Now sister had two rings and two fiances.
What's a girl gonna do with two rings and two fiances?
Well, when my grandmother and her sister returned to Detroit, the sister decided to break it off with fiance #1 because she really wanted to marry the boyfriend at home. Poor fiance #1. I'm sure he never saw it coming. After all, he had no idea about the boyfriend at home. But I doubt she told him the real reason for the breaking off the engagement. But, break it she did. And his heart. The poor guy was so distraught that he wouldn't take the ring back. A diamond ring. In the 1920s, no less. Who could afford not to take the ring back? But he didn't.
So, what's a girl gonna do with two rings and only one fiance?

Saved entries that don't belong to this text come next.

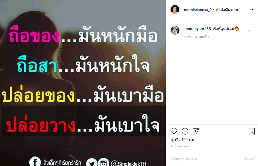Open the mommyaor456 username link
The image size is (258, 166).
[198, 29]
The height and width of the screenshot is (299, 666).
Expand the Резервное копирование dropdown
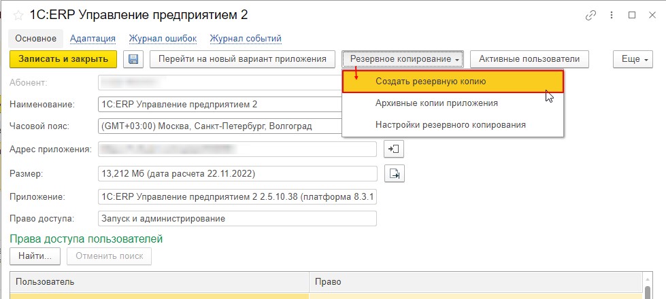pyautogui.click(x=403, y=59)
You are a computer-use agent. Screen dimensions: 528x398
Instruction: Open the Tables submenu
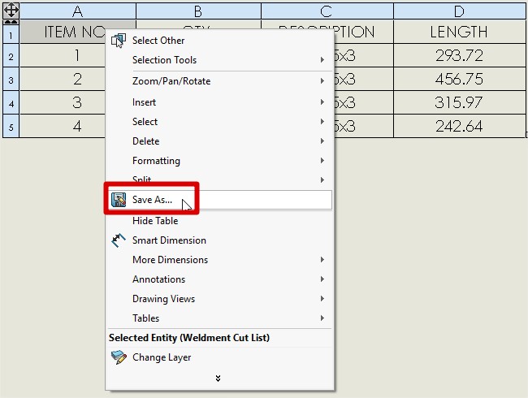point(146,318)
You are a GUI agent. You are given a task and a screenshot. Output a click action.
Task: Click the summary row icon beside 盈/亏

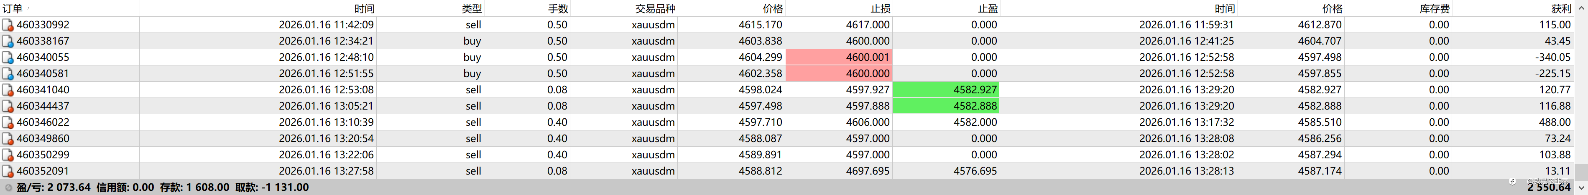(x=8, y=188)
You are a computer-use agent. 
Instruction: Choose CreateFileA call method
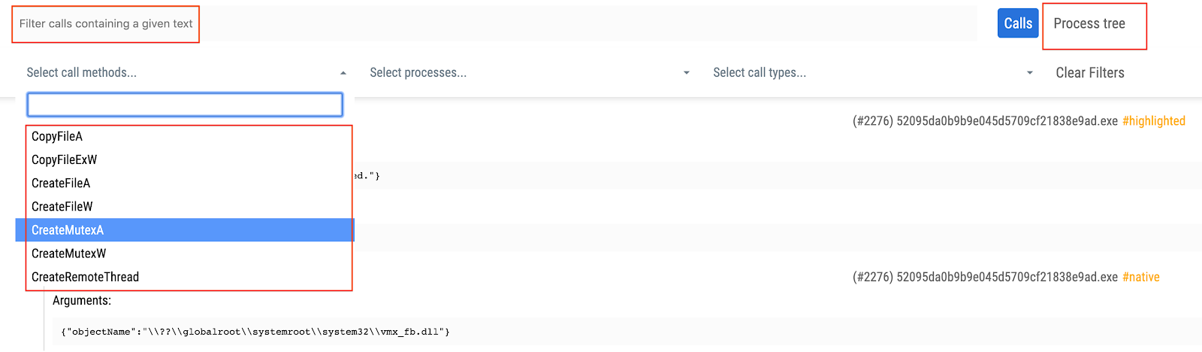point(61,183)
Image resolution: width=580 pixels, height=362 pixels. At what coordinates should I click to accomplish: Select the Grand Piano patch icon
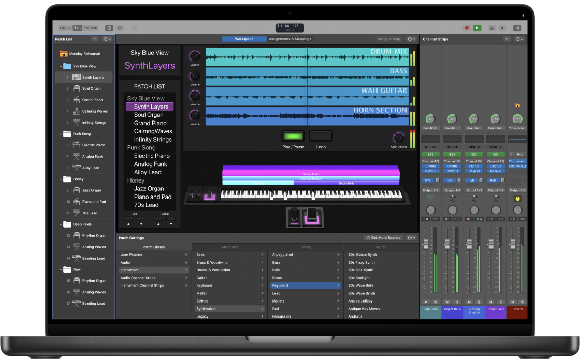coord(77,100)
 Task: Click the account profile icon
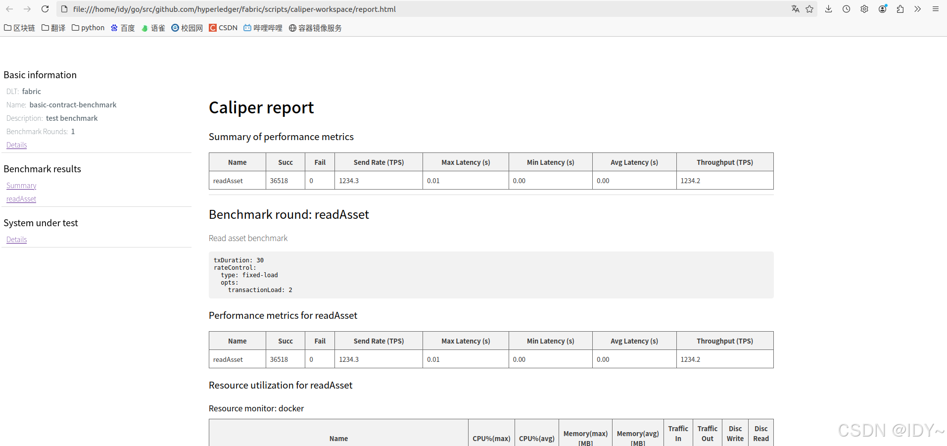click(x=882, y=9)
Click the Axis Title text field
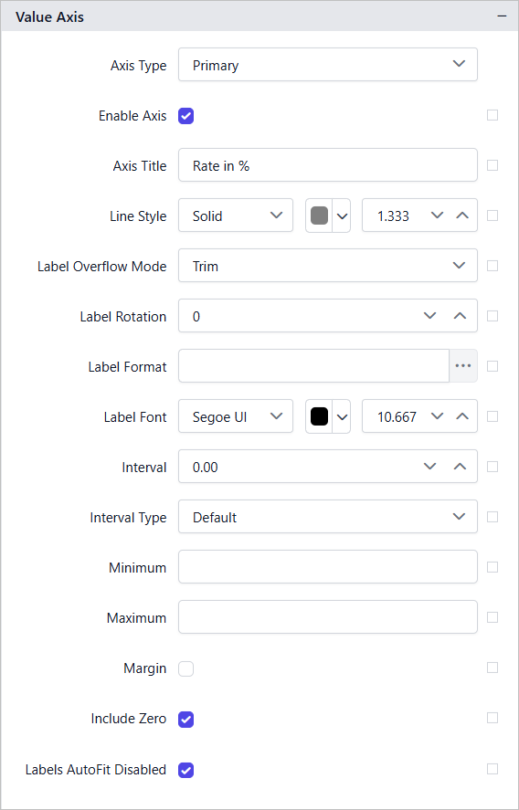This screenshot has width=519, height=810. point(328,165)
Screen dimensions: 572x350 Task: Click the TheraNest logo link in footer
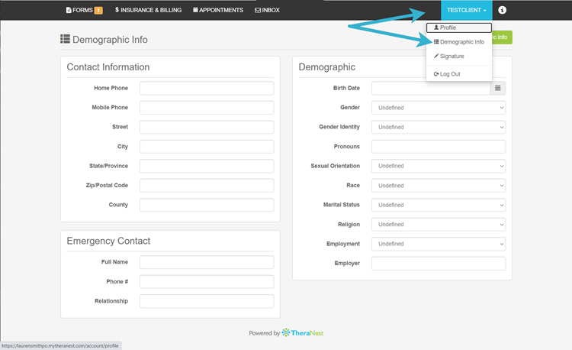point(303,333)
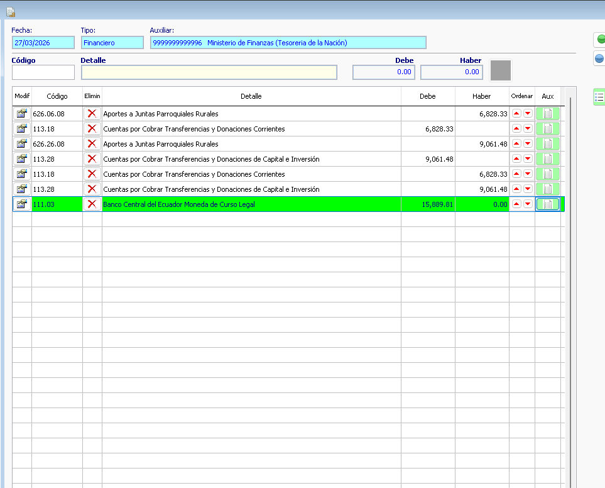Move row 626.06.08 down with red arrow
The image size is (605, 488).
coord(528,114)
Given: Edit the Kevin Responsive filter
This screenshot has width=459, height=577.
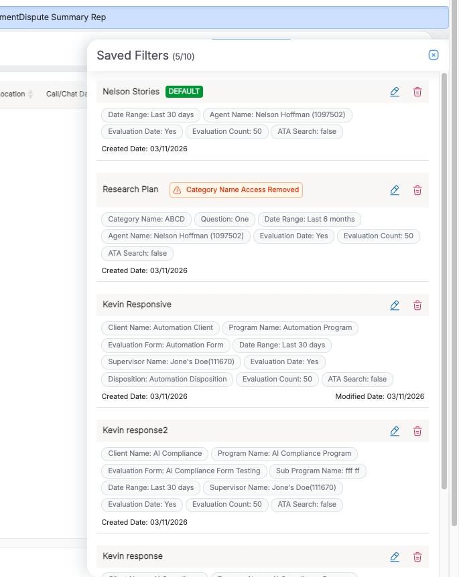Looking at the screenshot, I should [x=395, y=305].
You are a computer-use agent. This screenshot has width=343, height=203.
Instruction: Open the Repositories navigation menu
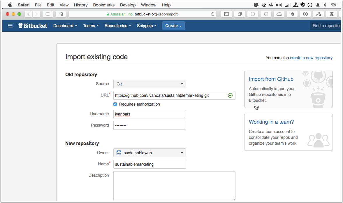(118, 26)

Remember, the boyfriend at home (now sole fiance) didn't know about the newly ex-fiance. He had no idea and probably wouldn't have been terribly pleased to hear about her playing the field while she was off in Detroit. And since sister really did want to marry this guy and was not going to run the risk of him finding out, she had to make sure no one would tell.
Well, there were only three people that really knew about the second (well, chronologically the first) fiance: the fiance, the sister and my grandmother.

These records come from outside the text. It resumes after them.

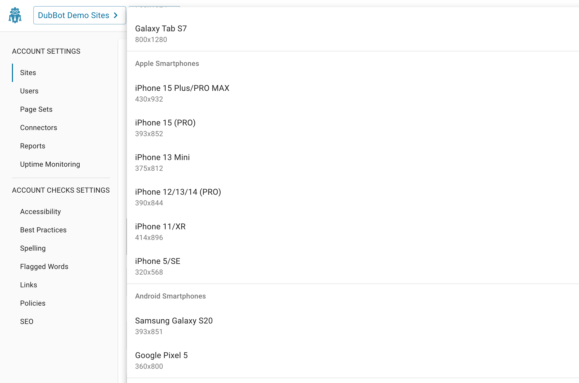Open Uptime Monitoring settings
Screen dimensions: 579x383
click(50, 164)
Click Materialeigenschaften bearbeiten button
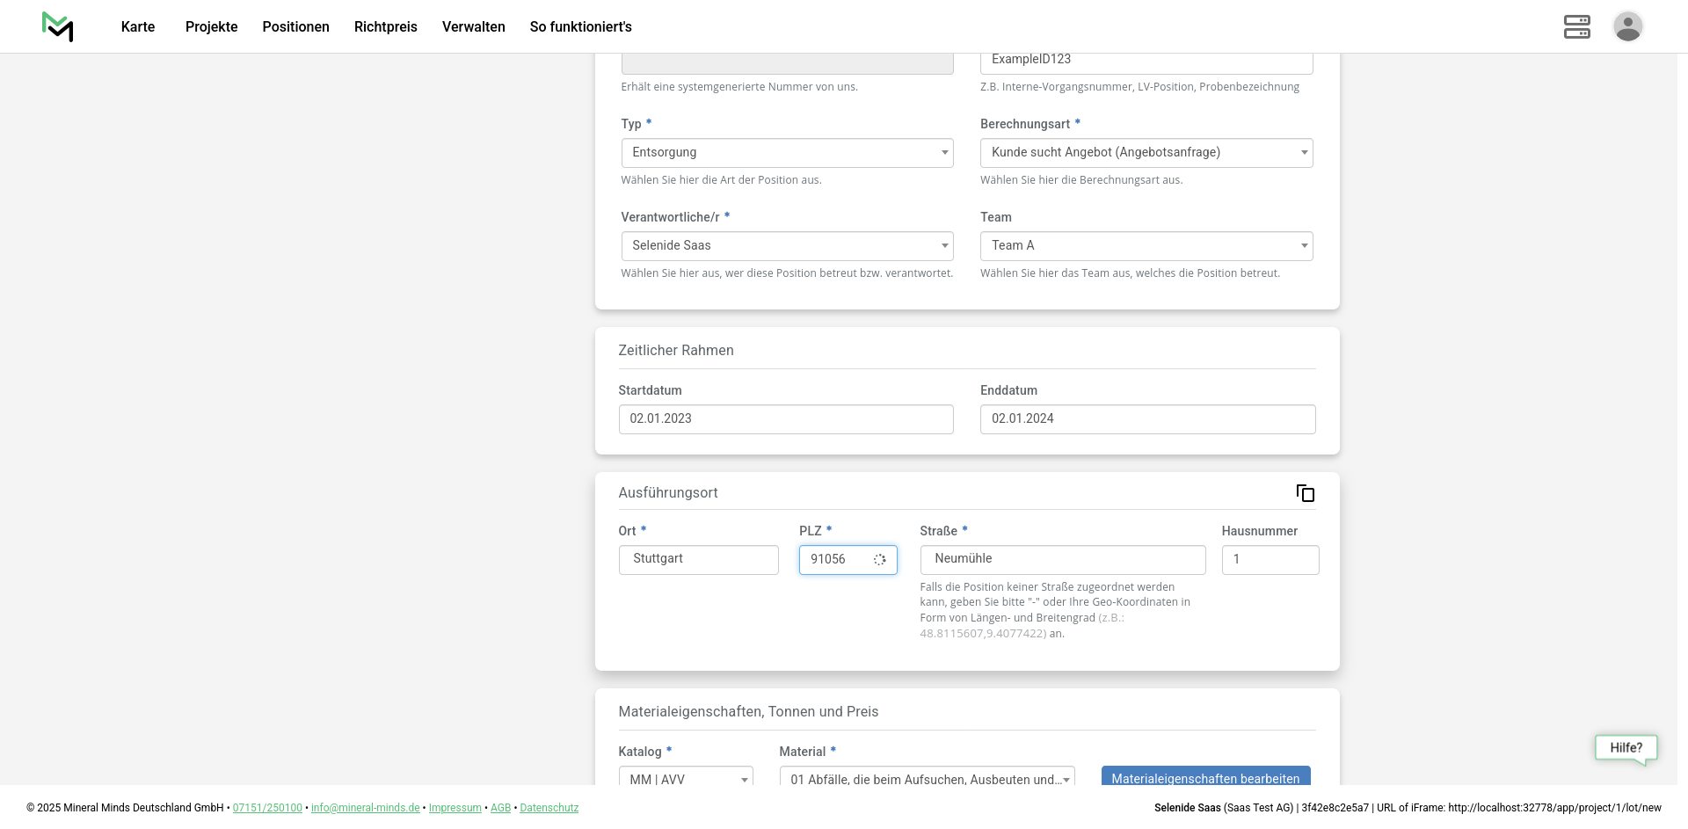This screenshot has height=829, width=1688. point(1205,776)
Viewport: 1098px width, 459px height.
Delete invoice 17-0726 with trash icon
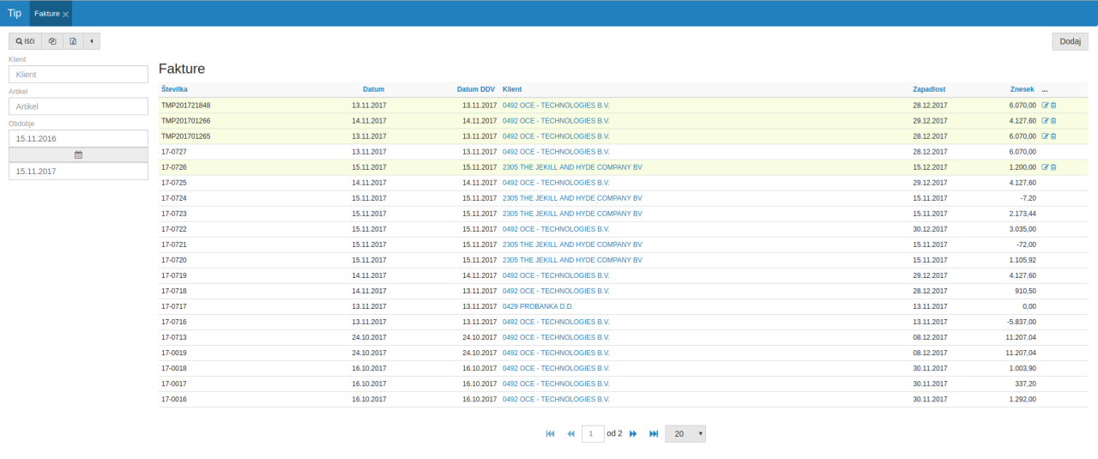coord(1053,167)
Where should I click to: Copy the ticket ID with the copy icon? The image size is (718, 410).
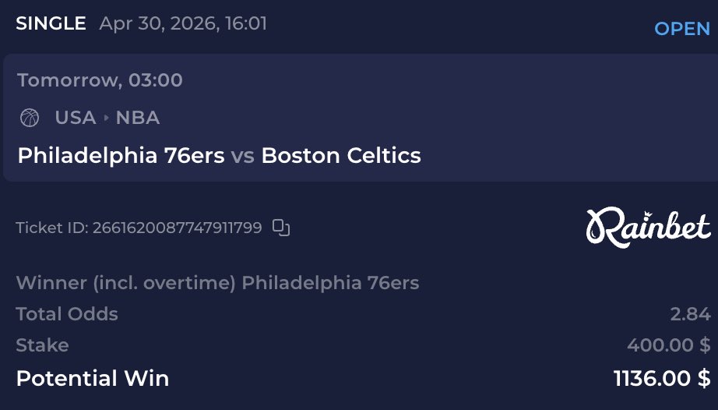[x=280, y=228]
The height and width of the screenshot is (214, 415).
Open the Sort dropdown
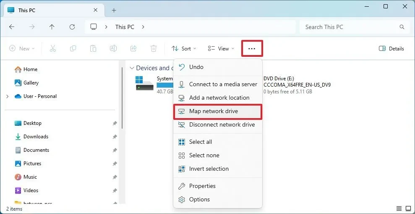pyautogui.click(x=184, y=49)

The heart-broken ex-fiance wasn't telling. He was gone for sure. The sister wasn't telling her new fiance (steady boyfriend at home). That just left my grandmother.
As I said, the sister really wanted to marry this guy, and she wasn't taking any chances that someone might spoil her plans. But how to ensure that my grandmother wouldn't blab?
A bribe, of course.
The sister took my grandmother and the diamond ring from the first fiance to a jewelry store. There, the sister traded in the diamond for two smaller, less expensive rings. One modest one was for herself. A keepsake, perhaps, from her short but memorable engagement? Who knows? The second was the bribe for my grandmother to buy her silence: an aquamarine ring (her birthstone).

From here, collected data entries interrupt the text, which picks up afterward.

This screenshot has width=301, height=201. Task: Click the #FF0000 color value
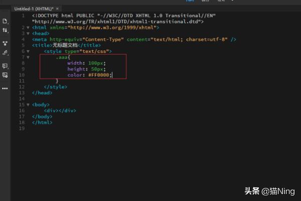[x=99, y=75]
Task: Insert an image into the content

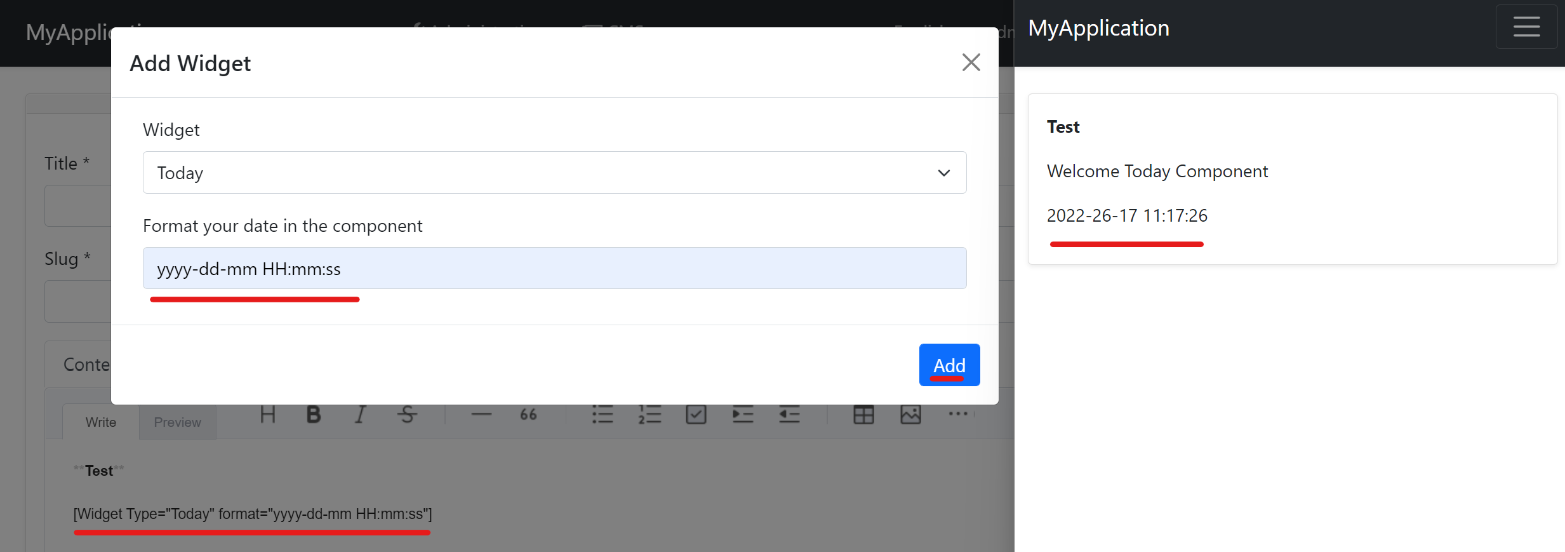Action: pos(911,414)
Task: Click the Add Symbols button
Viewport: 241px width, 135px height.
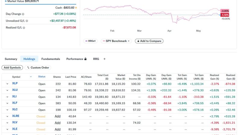Action: (12, 68)
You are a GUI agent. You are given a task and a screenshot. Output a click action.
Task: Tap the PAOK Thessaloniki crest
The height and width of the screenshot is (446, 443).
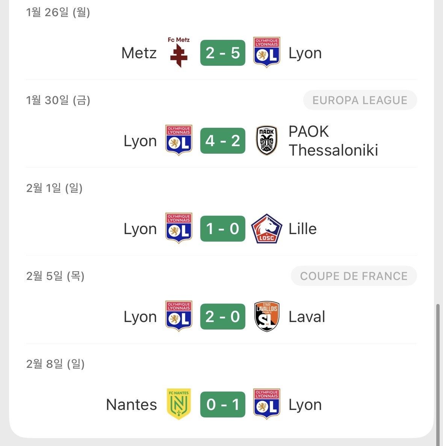click(x=266, y=141)
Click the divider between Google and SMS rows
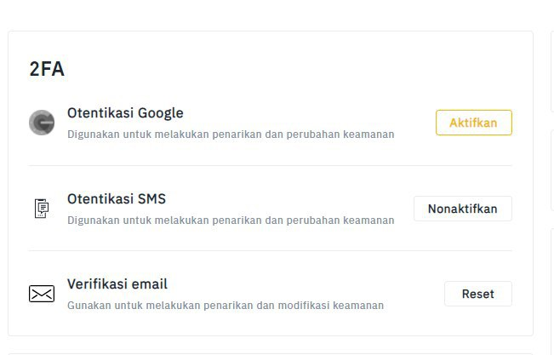Viewport: 554px width, 355px height. click(x=270, y=165)
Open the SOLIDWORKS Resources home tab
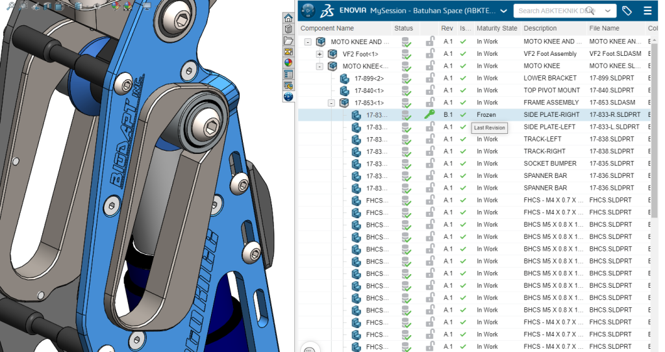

I guess my grandmother didn't blab because her sister did marry that guy. And grandma kept that ring. I never saw her wear it, ever. I think she thought it was too precious and nice to risk losing it by wearing it (that's the way she was). Or maybe it was too showy. Or maybe, as her hands aged and her knuckles swelled from the ravages of arthritis, she just couldn't put it on anymore. I don't know.
But I do know that one night, while we were sitting in her dining room in the mid-late 1990s, she told me this story. About how her sister phenagled two engagement rings and then traded one in to dispose of the evidence and buy her silence about how the sister came to possess the ring (or its trade-in). And then grandma gave me, her one granddaughter who was also born in March, that lovely ring with its fantastic family history.
And that's the blue I am wearing for my wedding. A blue aquamarine ring from my now-deceased grandmother. It's lovely, but its sentimental value to me is much greater than its market value. I loved my grandmother. I love the ring, and I love the story of how it came into our family.
So there's my "something old, something new, something borrowed and something blue." The women who have shaped my life.